_How to complete this task:_
Retype the entries below word for word, leaving none out.

_Record excerpts:_

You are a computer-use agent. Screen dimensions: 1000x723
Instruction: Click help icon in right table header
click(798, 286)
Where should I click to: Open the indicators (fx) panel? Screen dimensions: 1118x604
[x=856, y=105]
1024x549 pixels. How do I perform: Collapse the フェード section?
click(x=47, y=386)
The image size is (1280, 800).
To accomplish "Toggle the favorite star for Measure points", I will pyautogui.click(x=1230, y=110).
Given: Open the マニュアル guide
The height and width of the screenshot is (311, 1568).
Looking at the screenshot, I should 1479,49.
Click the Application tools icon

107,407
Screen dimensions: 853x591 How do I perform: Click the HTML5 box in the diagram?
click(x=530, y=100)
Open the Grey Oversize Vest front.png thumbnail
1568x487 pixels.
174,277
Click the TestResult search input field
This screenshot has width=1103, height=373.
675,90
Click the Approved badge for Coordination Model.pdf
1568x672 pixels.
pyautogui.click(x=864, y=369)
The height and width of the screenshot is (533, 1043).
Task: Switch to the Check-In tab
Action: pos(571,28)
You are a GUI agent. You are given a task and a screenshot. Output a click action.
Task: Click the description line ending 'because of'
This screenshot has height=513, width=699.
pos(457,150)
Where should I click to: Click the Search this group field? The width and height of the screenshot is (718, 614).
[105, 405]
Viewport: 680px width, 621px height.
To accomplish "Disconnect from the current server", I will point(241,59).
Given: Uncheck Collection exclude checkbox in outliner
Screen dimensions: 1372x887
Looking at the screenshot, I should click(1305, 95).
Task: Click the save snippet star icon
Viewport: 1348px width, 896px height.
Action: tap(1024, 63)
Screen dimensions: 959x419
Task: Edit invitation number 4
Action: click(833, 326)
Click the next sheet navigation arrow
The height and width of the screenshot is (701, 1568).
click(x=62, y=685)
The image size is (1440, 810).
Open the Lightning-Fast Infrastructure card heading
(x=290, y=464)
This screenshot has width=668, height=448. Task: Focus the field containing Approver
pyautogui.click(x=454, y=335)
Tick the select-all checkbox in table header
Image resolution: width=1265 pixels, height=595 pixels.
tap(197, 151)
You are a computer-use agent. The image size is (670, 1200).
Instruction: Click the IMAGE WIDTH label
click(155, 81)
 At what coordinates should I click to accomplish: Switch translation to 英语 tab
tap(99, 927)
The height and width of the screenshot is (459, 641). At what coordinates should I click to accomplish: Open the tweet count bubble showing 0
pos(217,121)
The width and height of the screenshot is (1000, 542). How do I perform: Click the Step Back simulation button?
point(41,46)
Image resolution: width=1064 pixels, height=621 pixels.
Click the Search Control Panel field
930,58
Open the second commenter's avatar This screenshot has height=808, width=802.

_Exercise result:_
You are a computer-use agent. Screen dimensions: 1000x723
Instruction: Click help icon in right table header
click(798, 286)
Where should I click to: Open the indicators (fx) panel? Screen dimensions: 1118x604
[x=856, y=105]
1024x549 pixels. How do I perform: Collapse the フェード section?
click(x=47, y=386)
The image size is (1280, 800).
To accomplish "Toggle the favorite star for Measure points", I will pyautogui.click(x=1230, y=110).
Given: Open the マニュアル guide
The height and width of the screenshot is (311, 1568).
Looking at the screenshot, I should 1479,49.
Click the Application tools icon

107,407
Screen dimensions: 853x591 How do I perform: Click the HTML5 box in the diagram?
click(x=530, y=100)
Open the Grey Oversize Vest front.png thumbnail
1568x487 pixels.
174,277
Click the TestResult search input field
This screenshot has width=1103, height=373.
675,90
Click the Approved badge for Coordination Model.pdf
1568x672 pixels.
pyautogui.click(x=864, y=369)
The height and width of the screenshot is (533, 1043).
Task: Switch to the Check-In tab
Action: pos(571,28)
You are a GUI agent. You are given a task and a screenshot. Output a click action.
Task: Click the description line ending 'because of'
This screenshot has height=513, width=699.
pos(457,150)
Where should I click to: Click the Search this group field? The width and height of the screenshot is (718, 614).
[105, 405]
Viewport: 680px width, 621px height.
To accomplish "Disconnect from the current server", I will point(241,59).
Given: Uncheck Collection exclude checkbox in outliner
Screen dimensions: 1372x887
Looking at the screenshot, I should click(1305, 95).
Task: Click the save snippet star icon
Viewport: 1348px width, 896px height.
Action: tap(1024, 63)
Screen dimensions: 959x419
Task: Edit invitation number 4
Action: click(833, 326)
Click the next sheet navigation arrow
The height and width of the screenshot is (701, 1568).
click(x=62, y=685)
The image size is (1440, 810).
Open the Lightning-Fast Infrastructure card heading
(x=290, y=464)
This screenshot has width=668, height=448. Task: Focus the field containing Approver
pyautogui.click(x=454, y=335)
Tick the select-all checkbox in table header
Image resolution: width=1265 pixels, height=595 pixels.
tap(197, 151)
You are a computer-use agent. The image size is (670, 1200).
Instruction: Click the IMAGE WIDTH label
click(155, 81)
 At what coordinates should I click to accomplish: Switch translation to 英语 tab
tap(99, 927)
The height and width of the screenshot is (459, 641). At what coordinates should I click to accomplish: Open the tweet count bubble showing 0
pos(217,121)
The width and height of the screenshot is (1000, 542). How do I perform: Click the Step Back simulation button?
point(41,46)
Image resolution: width=1064 pixels, height=621 pixels.
Click the Search Control Panel field
930,58
Open the second commenter's avatar This screenshot has height=808, width=802.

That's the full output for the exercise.